# Directions
Each line from the material with the word "computer" in it must be copied.

# Source material

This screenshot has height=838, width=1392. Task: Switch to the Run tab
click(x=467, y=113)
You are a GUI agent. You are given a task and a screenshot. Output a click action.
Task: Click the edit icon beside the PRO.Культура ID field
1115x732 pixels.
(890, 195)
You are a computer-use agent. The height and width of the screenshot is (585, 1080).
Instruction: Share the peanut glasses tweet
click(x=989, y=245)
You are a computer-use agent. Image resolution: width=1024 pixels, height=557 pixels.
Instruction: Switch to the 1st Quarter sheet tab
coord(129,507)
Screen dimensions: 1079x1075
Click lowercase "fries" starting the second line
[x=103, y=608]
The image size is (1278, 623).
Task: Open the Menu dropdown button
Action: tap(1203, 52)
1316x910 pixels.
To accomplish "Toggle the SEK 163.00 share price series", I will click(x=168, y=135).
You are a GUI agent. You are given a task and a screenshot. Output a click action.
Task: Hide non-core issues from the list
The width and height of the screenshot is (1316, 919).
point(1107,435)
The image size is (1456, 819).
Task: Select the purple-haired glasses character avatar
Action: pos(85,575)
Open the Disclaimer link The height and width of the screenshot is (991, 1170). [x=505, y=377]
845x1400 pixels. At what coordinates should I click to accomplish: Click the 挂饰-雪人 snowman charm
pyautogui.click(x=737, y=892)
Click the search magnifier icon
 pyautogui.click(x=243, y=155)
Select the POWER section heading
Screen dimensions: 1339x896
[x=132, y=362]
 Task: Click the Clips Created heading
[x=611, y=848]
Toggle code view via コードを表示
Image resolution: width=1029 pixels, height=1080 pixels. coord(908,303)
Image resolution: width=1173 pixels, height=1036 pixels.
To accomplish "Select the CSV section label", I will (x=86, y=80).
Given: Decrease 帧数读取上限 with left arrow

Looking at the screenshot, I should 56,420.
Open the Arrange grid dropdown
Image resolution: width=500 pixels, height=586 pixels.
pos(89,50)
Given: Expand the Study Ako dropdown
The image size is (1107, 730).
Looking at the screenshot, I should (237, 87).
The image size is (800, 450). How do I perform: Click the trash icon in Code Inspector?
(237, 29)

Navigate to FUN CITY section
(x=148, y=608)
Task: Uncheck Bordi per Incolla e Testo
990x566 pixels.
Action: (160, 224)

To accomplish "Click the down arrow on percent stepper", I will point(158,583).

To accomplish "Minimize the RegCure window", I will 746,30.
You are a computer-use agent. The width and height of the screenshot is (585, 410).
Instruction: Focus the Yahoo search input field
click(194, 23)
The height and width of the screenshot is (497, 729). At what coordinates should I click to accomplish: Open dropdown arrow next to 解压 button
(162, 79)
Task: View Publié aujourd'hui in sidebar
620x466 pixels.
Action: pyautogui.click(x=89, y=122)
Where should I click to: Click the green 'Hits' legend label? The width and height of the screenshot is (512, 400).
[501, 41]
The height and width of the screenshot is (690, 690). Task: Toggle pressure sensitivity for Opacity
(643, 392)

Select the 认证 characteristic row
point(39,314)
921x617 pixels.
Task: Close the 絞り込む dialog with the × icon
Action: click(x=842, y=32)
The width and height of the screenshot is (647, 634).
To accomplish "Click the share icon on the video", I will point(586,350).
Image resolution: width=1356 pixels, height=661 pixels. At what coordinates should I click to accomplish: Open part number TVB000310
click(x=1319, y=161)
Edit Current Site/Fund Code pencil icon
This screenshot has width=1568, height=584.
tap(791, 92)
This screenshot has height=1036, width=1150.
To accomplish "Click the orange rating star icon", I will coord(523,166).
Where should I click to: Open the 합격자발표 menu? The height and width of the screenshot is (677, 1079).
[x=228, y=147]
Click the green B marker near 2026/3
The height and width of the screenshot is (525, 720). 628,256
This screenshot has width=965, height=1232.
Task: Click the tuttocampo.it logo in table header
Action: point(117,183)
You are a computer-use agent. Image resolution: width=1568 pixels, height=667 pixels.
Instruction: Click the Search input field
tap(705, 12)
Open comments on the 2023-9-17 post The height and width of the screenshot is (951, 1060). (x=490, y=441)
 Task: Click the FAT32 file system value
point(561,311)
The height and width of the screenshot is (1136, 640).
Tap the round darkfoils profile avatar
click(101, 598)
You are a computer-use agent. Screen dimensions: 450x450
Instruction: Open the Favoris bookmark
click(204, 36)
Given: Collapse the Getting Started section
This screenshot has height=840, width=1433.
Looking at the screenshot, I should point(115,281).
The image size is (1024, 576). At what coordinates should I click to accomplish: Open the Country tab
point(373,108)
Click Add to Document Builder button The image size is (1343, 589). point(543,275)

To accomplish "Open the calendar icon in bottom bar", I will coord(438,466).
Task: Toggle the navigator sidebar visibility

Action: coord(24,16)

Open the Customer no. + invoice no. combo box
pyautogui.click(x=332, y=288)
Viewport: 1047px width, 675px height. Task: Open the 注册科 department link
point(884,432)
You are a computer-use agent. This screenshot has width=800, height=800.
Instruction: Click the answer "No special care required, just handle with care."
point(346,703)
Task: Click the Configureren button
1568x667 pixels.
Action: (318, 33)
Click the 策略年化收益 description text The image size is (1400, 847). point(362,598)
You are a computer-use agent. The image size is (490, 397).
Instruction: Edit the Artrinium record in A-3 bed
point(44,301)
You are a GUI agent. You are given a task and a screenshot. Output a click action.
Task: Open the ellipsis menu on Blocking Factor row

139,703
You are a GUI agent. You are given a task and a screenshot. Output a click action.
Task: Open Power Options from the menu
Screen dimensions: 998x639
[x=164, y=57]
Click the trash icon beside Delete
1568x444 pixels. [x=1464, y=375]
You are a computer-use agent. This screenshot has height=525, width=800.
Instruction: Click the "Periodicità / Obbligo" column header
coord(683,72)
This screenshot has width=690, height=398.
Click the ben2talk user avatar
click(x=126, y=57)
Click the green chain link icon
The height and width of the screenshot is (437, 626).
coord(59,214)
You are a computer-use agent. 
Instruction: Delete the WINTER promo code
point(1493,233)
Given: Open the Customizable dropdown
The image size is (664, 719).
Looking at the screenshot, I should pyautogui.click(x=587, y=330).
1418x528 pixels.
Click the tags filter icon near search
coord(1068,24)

# Reply to the task
You are a computer-use agent. The height and width of the screenshot is (585, 1080).
You are a computer-use agent. Image resolution: width=1024 pixels, height=557 pixels.
You are a computer-use agent. The width and height of the screenshot is (585, 410).
You are a computer-use agent. Image resolution: width=1568 pixels, height=667 pixels.
You are a computer-use agent. Screen dimensions: 450x450
You are a computer-use agent. This screenshot has width=800, height=800.
You are a computer-use agent. The image size is (490, 397).
You are a computer-use agent. This screenshot has height=525, width=800.
You are a computer-use agent. 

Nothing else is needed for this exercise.